Return only the lines from the one that contains "Focus the Street Address 2 field" through the last line of the records below, exactly as they stand. Pictures are not part of the copy.

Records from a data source
- Opening Delimiter -

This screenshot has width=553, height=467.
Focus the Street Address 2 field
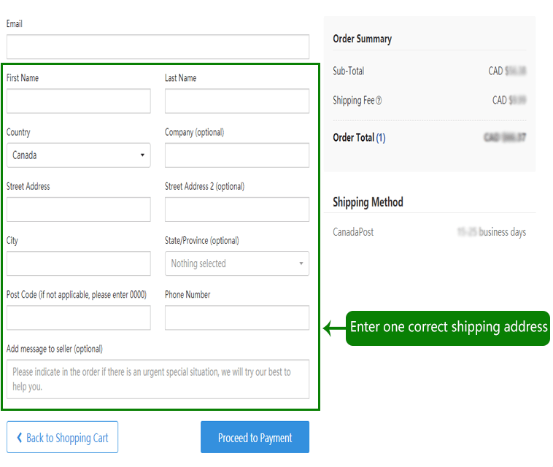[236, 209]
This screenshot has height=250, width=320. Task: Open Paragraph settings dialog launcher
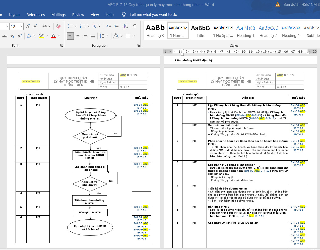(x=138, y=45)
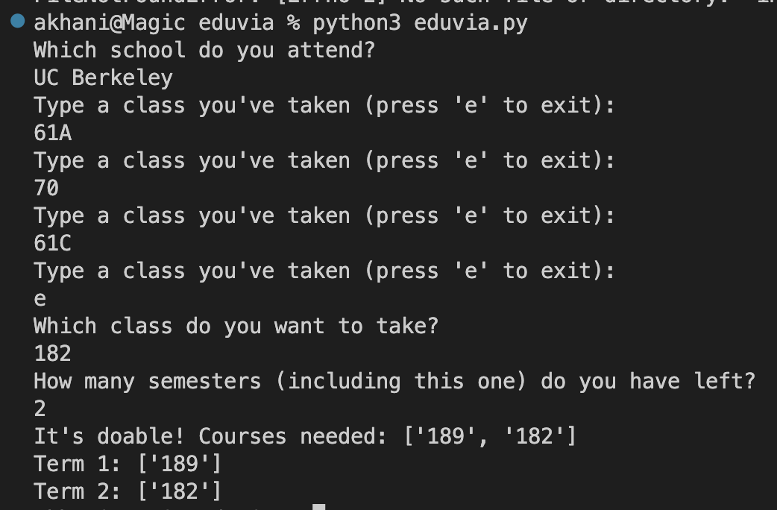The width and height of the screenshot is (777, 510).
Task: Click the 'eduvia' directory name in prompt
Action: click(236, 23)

- Closing Delimiter -

= Response area =
Focus the Street Address 2 field
[236, 209]
This screenshot has height=250, width=320. Task: Open Paragraph settings dialog launcher
(x=138, y=45)
The width and height of the screenshot is (777, 510).
Task: Click the 'eduvia' directory name in prompt
Action: click(236, 23)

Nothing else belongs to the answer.